The gathering of records on more than 50 million Facebook users has underscored the dangers of online data mining, and the claims of the company that collected the information, Cambridge Analytica, highlighted the possibilities of what could be done with the data.
Cambridge Analytica used the data to create profiles of 50 million users then used the information to support Republican political candidates in the 2016 election, most notably Donald Trump’s presidential campaign, according to reports.
Yet, only 270,000 users took the online quiz created by a Cambridge Analytica contractor to collect the data. The ability to leverage that relatively small number of users into a massive database of 50 million profiles by collecting information on all the quiz takers’ friends underscores the power of social networks.
Unlike much of the information collected online and volunteered by users, the vast majority of those users were victims who did not consent to having their data collected, Gennie Gebhart, a researcher with the Electronic Frontier Foundation, told eWEEK.
"This is information that was very much taken from us," she said. "We did not mean to share it with any third party, especially one that no one had heard of before this round of [media] coverage," said Gebhart.

- _Source material_

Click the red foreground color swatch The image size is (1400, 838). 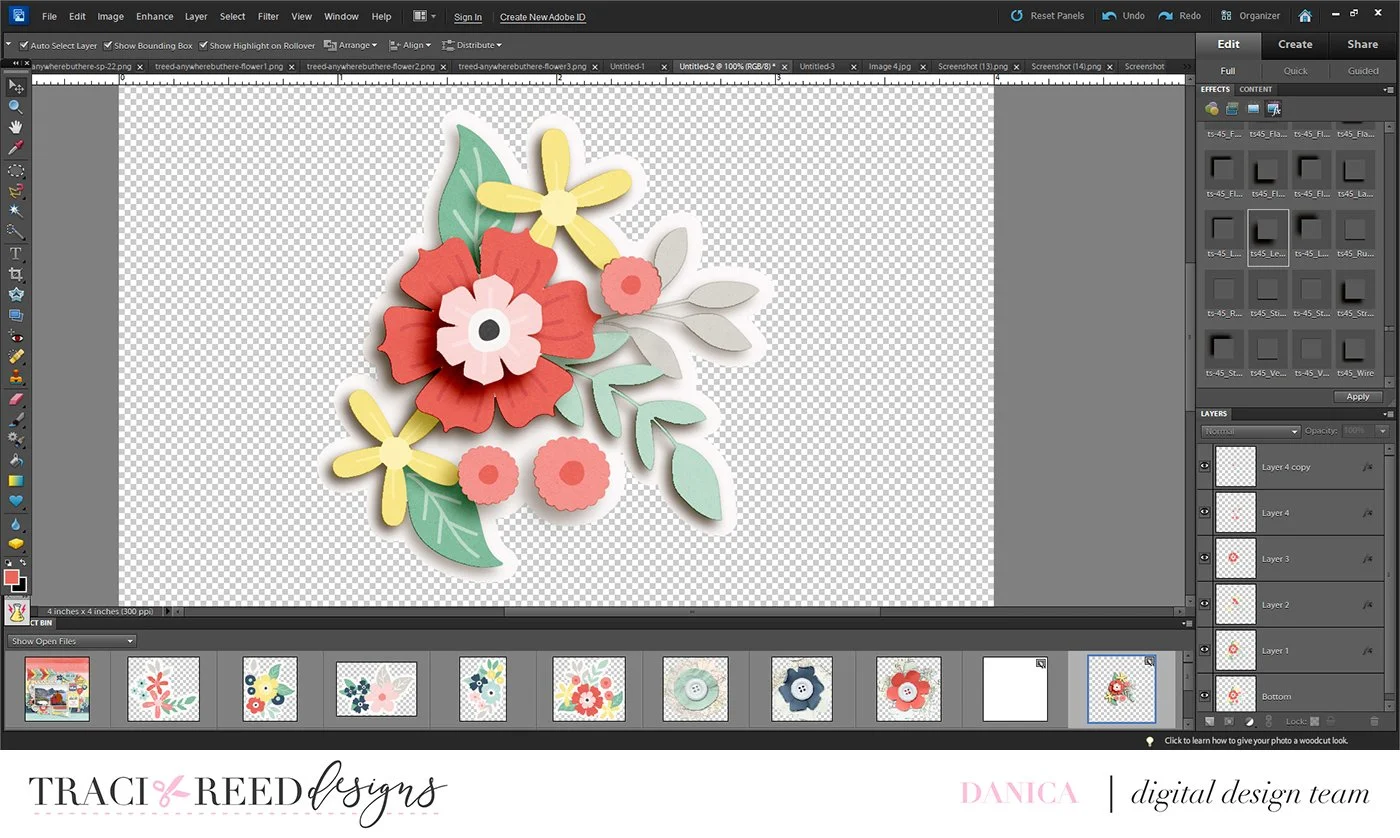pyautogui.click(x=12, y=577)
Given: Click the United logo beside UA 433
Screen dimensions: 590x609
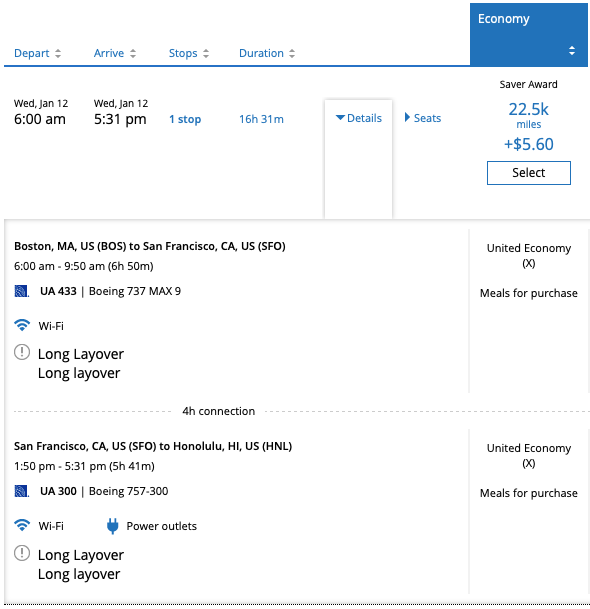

- _Task list_
**A.** Summarize the Cambridge Analytica passage in two sentences.
**B.** Write the next part of the Cambridge Analytica passage, picking up after its final sentence.
The listing is separate material and is unrelated to the Cambridge Analytica passage.

- _Response list_
**A.** Cambridge Analytica collected records on more than 50 million Facebook users and reportedly used the resulting profiles to support Republican candidates in the 2016 election, most notably Donald Trump's presidential campaign. Although only 270,000 users took the quiz that gathered the data, collecting information on their friends produced the larger database, and Gennie Gebhart of the Electronic Frontier Foundation said most of those users never consented to the collection.

**B.**
The depth and breadth of the personal information that Cambridge Analytica fooled people into parting with shows the danger of the data-collection ecosystem. Yet, businesses and political activists are only starting to explore what can be done with this data. While direct inferences can be made about political views, health issues and lifestyle, Cambridge Analytica claimed that such interests could be used to change viewpoints as well.
"I think the interesting thing about the case with Cambridge Analytica [is] we tend to be dismissive about what seems just like advertising," Kirsten E. Martin associate professor of strategic management and public policy at George Washington University, told eWEEK. But it’s what they are feeding people in return that’s even more important, she noted. “It's more than just Coca Cola versus Pepsi advertising. It skews your perception on what is going on in the world."
Here is what data-collection and analytics companies can find out about you online.
1. You are not anonymous
Anonymity is almost impossible to attain on the internet. Even people who are careful about posting information online will find that through data collection and data publishing, large-scale analysis can often link together seemingly unconnected and anonymous activities.
In a 2008 paper, for example, researchers at the University of Texas at Austin found that people who posted a handful of movie recommendations on IMDb could be positively matched to a much larger database of anonymized movie recommendations published by Netflix for research purposes.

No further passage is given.